A new law that went into effect in California at the beginning of this year is likely to affect businesses and those who own and manage them in Minnesota and elsewhere.

The law mandates that publicly traded corporations headquartered in the Golden State diversify their boards of directors by adding women. This year, they must have at least one woman, and by next year those with boards with five members must have at least two women, and those with six or more must have at least three. Failing to observe the law comes with stiff penalties, including fines of $100,000 for a first violation and $300,000 for subsequent offenses.

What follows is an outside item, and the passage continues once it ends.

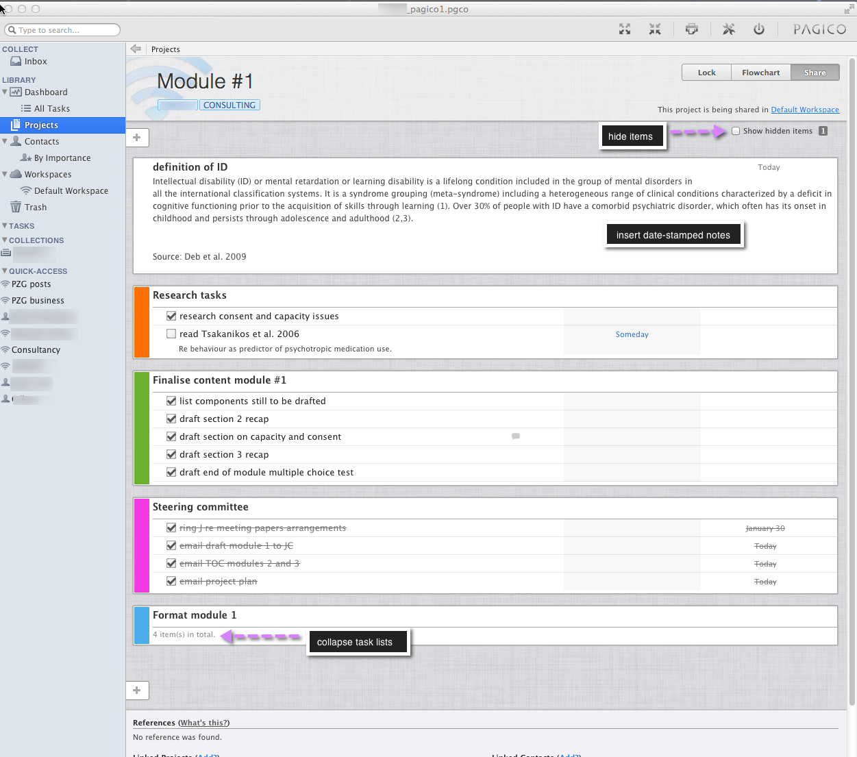Click the power icon in toolbar
Viewport: 857px width, 757px height.
click(x=758, y=29)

Although confined to companies centered in California and whose stock is publicly traded, the measure may spread to other parts of the country, as California laws have a tendency to seep into the national conscience and across the country.

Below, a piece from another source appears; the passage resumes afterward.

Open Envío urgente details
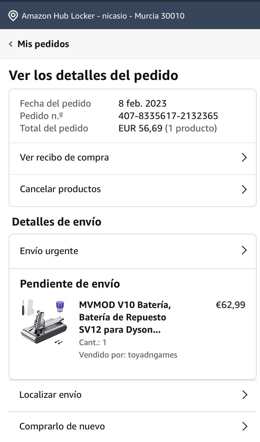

Signed by then-Gov. Jerry Brown in the fall of 2018 during the rising wave of the MeToo movement, the law was prompted by the revelation that one-fourth of California’s 445 publicly traded companies did not have any women on their boards of directors, which its chief sponsor condemned as a “man-cave” condition.

The California measure comes at a time when women are increasing their presence on corporate boards. A record 20.4% of all seats on boards of publicly traded companies last year were held by women, an increase from 17.7% the previous year. A review of the 3,000 largest publicly traded companies in this country reflected that women comprise 45% of the nearly 600 new board members who were added to boards of directors in the third quarter of 2019.

Many of their appointments were spurred by California-based companies responding to the new law as well as corporations in other jurisdictions that are contemplating similar measures or, perhaps, taking pre-emptive action.

While there is no inkling that a comparable measure may be introduced in Minnesota, it seems only a matter of time before someone gets around to doing so, depending upon the composition of legislatures and the governor’s office in the years ahead. Two states, Massachusetts and New Jersey, are currently considering similar legislation. Illinois has enacted a diluted version of the California bill, requiring companies to report the number of women and minorities on their boards, and to develop plans to increase diversity in terms of race and gender.

A pair of major lawsuits are going through the California court system seeking to overturn the measure. One is brought by three California taxpayers challenging the spending of public funds to enforce a law that they claim is “brazenly unconstitutional” under the California constitution.

Another claims that the California mandate violates the Equal Protection clause of the U.S. Constitution, with an interesting twist. One of the claimants in that case is a shareholder of a public company, who asserts that forcing him to vote for members of the board of directors based upon gender constitutes impermissible state-compelled sex discrimination in violation of the U.S. Constitution.

While women in business dream of emulating the California law elsewhere, their aspirations may turn into a nightmare. If the California law is stricken by the courts there, as many surmise may occur, it is unlikely that the concept would progress in Minnesota or many other states.

Further challenges can be expected to actions taken by directors on corporate boards that have been unlawfully stacked with women if the measure is deemed unconstitutional.

On the other hand, rulings upholding the measures are likely to prompt comparable ones in the other states. Minnesota, with its dozens of publicly traded companies, may be a prime target for such a measure in the future.

But regardless of the legal battles, the concept of diversification of boards of directors is here to stay as women comprise 52% of the population and 70% of consumers.

Those figures don’t lie, and that’s why the California equality-in-the-boardroom concept is likely to be emulated here and elsewhere, whether by governmental mandates or voluntary action by conscientious businesses, their management and their shareholders.


Marshall Tanick is an employment law attorney with the Twin Cities law firm of Meyer Njus Tanick.